Whenever there’s a change or update in the database, we also need to be able to sync between the two in as close to real time as possible, and with as little friction and complexity as possible.

Traditionally, doing this has meant batch data replication, executing once or several times a day. But batch data pulling requires additional computing, provides insufficient inputs on the history of deleted rows, and entails higher latencies.

When it comes to data replication, data engineers and analysts need a different approach.

In comes a different approach

To reduce the overhead, eliminate latency, and enable real-time analytics, organizations have moved away from batch or bulk load updating to incremental updating with change data capture.

Basically, CDC speeds up data processing by eliminating the need for full-scale database replication in the ETL/ELT pipeline, and creating an analytics database as a separate copy of the production database.

This process entails identifying and capturing any data change (i.e., insert, updates, deletes) to the database logs in real time at point A, using the database engine's native API and delivering changes to point B.

Because it only deals with changes to the logs, it eliminates the need for ongoing database replication using the database engine, thereby minimizing the resources required for ETL/ELT processes.

And since it deals with new database events as they occur, it enables real-time or near-real-time data movement.

As such CDC is ideal for near-real-time business intelligence as well as for cloud migrations.

The Debezium path to CDC

At first, we decided to go with Debezium. Among the different CDC tools out there, with 7K GitHub stars and 1.8K GitHub forks, Debezium is one of the most popular.

This is an open-source distributed platform that’s built on top of Apache Kafka, where you can:

“Start it up, point it at your databases, and your apps can start responding to all of the inserts, updates, and deletes that other apps commit to your databases.” (Debezium)

The advantages of Debezium are said to include:

Durability and speed
Scalability in handling large volumes of data
Incubating connectors for MySQL, SQL Server, Postgres, and Oracle
Community sink connectors for ElasticSearch
Sink connectors for MySQL and SQL Server
MongoDB connector maturity
Fault tolerance

And, of-course, the fact that it’s open-source was an additional advantage for us. So, we went with Debezium.

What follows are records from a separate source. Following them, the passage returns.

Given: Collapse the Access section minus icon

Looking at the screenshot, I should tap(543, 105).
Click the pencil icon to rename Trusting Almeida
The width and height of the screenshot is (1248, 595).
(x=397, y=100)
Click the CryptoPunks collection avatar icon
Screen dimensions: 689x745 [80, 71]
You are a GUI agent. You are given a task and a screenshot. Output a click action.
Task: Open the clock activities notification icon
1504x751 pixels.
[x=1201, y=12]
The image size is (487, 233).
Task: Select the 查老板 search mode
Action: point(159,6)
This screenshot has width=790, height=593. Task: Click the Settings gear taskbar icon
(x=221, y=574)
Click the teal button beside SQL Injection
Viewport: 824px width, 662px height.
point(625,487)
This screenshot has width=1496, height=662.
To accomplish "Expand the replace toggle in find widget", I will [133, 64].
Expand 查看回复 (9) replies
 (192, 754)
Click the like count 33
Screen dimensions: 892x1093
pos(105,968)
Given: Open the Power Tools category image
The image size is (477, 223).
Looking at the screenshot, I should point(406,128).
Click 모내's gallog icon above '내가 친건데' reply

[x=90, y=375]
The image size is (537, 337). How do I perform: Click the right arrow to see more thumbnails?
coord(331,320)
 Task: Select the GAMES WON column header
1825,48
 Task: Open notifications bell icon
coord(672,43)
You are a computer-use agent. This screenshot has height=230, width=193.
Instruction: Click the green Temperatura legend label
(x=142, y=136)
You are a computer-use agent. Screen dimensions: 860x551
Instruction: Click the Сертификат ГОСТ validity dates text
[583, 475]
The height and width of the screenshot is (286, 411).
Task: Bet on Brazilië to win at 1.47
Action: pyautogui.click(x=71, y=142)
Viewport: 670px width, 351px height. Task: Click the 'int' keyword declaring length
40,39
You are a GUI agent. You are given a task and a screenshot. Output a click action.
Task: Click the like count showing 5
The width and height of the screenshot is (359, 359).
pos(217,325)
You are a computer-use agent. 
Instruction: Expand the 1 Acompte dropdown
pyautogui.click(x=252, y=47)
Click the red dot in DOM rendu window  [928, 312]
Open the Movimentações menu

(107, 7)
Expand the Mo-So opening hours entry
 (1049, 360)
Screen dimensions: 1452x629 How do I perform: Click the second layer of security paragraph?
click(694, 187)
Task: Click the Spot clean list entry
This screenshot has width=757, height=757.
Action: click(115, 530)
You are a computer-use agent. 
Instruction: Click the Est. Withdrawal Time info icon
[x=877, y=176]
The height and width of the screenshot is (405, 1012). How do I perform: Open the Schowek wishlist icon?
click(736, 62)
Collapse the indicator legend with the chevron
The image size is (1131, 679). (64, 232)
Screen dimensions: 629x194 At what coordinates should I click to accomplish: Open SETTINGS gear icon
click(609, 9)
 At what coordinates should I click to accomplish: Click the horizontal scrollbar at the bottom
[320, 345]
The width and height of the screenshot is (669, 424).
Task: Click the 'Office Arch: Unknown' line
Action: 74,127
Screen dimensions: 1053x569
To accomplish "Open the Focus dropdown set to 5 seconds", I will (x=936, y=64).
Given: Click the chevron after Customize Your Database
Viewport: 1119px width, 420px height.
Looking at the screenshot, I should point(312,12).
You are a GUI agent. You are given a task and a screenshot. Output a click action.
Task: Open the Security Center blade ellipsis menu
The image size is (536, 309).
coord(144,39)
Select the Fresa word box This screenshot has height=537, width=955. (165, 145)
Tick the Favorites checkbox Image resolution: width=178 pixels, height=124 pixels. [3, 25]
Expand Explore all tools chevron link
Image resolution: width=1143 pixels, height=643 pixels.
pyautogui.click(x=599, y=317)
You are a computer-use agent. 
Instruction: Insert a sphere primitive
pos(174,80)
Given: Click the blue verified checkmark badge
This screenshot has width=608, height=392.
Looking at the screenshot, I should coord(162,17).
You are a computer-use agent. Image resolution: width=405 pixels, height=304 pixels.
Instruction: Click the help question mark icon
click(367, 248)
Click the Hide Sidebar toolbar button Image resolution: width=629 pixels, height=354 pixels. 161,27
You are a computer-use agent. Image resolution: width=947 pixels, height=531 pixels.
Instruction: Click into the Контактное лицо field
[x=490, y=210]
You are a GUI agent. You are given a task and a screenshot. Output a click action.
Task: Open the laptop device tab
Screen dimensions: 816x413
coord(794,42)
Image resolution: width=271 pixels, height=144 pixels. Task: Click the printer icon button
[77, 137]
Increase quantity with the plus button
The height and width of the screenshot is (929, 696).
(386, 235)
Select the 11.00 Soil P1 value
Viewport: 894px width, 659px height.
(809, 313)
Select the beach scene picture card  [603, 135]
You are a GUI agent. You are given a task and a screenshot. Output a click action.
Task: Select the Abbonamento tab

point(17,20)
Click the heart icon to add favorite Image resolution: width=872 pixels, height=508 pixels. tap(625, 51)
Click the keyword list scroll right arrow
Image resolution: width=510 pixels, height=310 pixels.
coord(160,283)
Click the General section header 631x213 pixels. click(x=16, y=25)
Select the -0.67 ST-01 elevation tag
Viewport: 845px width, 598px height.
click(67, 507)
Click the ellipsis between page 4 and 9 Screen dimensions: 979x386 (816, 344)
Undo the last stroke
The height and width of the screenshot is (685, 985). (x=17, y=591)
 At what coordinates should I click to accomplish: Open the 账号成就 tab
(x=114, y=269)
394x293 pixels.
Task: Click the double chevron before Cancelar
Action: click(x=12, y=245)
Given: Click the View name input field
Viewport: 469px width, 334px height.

Our short affair with Debezium

We were feeling good. Optimistic. Debezium is known for being great. And we want nothing less than the best for our customers.

We implemented Debezium, which we were planning to manage on the backend, as our customers were to enjoy its benefits when CDC was required by processes executed by our platform on the front end.

But, sadly, Debezium just didn’t work for our needs. Some of the main issues we faced include:

Running after open source version updates

Embedding a core solution which is open source into your own product is challenging. You need to run over any new version, track the changes, and make sure your product is stable in light of all these changes, all while reviewing all other prioritizations, fixing velocity, and implementing security patches. So, while Debezium is a well-regarded solution for some cases, for us, the overhead from version upgrades, and the impact on our customers, made the effort greater than expected.

Error messages

With Debezium, as with any solution that’s built on Kafka Connect, error messages provide the full Java stack, without the option to search for the root cause underlying the message. This lack of visibility made remediation very difficult, and sharing with our customers what the real error was behind the message, quite challenging.

Scale

On Debezium and Kafka Connect all the pipelines run on the same connectors. The result is a round robin among the pipelines that makes scale complex and often out of reach as the number of sources grows.

Code transparency

Debezium uses Kafka Connect to move data into Kafka. The issue with Kafka Connect is that it doesn’t come with the required level of code transparency, which also complicated the maintenance of CDC processes for hundreds of different types of configurations that our customers have executed in their own databases.

Logging

Debezium logs are not aligned with our formatting, nor do they provide information that we needed. To illustrate, every row in the error stack is provided as one row in the logs. This is something that makes tracking very challenging. Some logs are even hidden in certain use cases, while in other cases there is over-logging.

Topologies support

While it does offer support for certain topologies, it doesn’t support the hundreds of different types of topologies that are used by our customers.

SSH tunnels

Whenever a customer organization was using SSH tunnels for connectivity, the solution couldn’t support it.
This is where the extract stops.